Each end culture thus prepared contained ca. Viable bacteria per 100 and a sample of the culture, after steam treatment at 125 ° C for 2 hours and subjected to the test method described in Example 2, gave a titer of 2560, corresponding to 2560 endotoxin units per ml. ml of steam treated culture.

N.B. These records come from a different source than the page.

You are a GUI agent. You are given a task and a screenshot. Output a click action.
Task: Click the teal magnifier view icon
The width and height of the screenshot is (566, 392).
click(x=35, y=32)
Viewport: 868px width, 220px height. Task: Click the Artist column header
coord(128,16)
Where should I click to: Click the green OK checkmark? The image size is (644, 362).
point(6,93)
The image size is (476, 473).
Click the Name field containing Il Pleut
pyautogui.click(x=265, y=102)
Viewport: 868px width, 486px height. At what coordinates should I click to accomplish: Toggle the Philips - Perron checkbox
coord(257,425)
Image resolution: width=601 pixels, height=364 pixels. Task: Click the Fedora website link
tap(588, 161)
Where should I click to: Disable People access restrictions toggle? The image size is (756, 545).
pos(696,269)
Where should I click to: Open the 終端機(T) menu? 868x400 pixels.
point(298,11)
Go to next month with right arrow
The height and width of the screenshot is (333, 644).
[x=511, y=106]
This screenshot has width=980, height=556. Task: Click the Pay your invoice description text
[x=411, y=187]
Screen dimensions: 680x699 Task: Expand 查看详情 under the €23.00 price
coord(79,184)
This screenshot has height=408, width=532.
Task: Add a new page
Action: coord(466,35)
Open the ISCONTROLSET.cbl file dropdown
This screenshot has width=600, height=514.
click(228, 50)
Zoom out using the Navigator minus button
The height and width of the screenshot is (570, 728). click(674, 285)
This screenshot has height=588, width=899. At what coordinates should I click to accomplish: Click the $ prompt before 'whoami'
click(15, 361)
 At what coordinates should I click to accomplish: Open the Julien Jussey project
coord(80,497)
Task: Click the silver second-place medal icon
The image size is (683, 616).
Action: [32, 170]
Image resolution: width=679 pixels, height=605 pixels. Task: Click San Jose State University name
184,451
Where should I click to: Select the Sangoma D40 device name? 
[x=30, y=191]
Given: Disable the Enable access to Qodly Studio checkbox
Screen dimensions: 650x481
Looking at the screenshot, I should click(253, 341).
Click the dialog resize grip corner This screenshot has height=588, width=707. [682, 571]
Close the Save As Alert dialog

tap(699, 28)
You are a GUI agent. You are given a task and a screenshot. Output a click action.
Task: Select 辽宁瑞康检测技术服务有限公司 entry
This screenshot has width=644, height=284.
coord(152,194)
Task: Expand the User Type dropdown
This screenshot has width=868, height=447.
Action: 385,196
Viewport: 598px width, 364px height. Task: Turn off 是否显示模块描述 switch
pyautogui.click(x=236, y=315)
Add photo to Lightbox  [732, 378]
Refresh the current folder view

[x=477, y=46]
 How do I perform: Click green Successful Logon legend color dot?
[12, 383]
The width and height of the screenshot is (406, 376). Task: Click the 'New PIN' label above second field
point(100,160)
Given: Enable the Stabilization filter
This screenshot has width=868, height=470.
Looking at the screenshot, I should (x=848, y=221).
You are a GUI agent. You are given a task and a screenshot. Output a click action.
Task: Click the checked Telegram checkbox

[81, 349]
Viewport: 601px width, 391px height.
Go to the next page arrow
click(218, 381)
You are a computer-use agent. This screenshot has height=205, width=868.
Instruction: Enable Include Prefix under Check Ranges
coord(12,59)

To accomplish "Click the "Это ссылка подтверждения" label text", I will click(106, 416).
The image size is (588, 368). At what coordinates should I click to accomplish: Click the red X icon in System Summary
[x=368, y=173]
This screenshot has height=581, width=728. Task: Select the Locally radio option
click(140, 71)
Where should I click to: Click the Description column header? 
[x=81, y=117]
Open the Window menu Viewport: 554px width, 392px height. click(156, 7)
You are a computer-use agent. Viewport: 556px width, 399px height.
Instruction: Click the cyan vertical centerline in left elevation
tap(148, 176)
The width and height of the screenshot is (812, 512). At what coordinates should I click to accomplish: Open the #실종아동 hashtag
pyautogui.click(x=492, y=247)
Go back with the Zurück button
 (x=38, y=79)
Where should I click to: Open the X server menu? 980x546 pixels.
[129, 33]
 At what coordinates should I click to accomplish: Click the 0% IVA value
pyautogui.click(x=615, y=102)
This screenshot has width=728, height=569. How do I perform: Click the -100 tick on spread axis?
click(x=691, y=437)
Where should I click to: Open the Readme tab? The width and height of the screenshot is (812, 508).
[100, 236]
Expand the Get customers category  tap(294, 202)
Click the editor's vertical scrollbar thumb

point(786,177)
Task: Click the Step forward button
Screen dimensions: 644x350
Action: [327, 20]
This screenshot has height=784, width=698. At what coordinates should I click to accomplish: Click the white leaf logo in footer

The cultures of all the serotypes were pooled and the total product steamed for 2 hours in an autoclave (125 ° C) to kill the bacteria.

B. Production of pig feed

The entire sterilized culture fluid obtained as described under A is adjusted to a pH of 5 and incorporated in a weight ratio of 15:85 into a conventional pig wean feed of the following composition: 12%

Roll-dried skimmed milk 20

White fish meal 25

Rolled oatmeal (oat flakes) 36 Sugar (sucrose) 10 Dried yeast (75% un extracted) 5.5

Cod liver oil 2

Sodium chloride 0.5

Mineral supplement 1.0

The resulting mixed feed is dried at 65 ° C to a moisture content of approx. 15%.

Example 3

The final culture of each serotype obtained in the manner described under A in Example 2 is centrifuged to separate the bacteria which is then resuspended in water and heated to 125 ° C for 30 minutes. The killed bacteria are then treated for 3 hours at 37 ° C with a mixture of the enzymes lysozyme and pepsin, and the total endotoxin material from the killing and enzyme treatment is tested. The endotoxin material tested from all the serotypes is pooled, adjusted to a pH of 5 and added to skim milk. The mixture is then incorporated into a conventional pig feed of the composition set forth in Example 2, so as to obtain a concentration of 10 endotoxin units of each serotype per ml. kg of feed.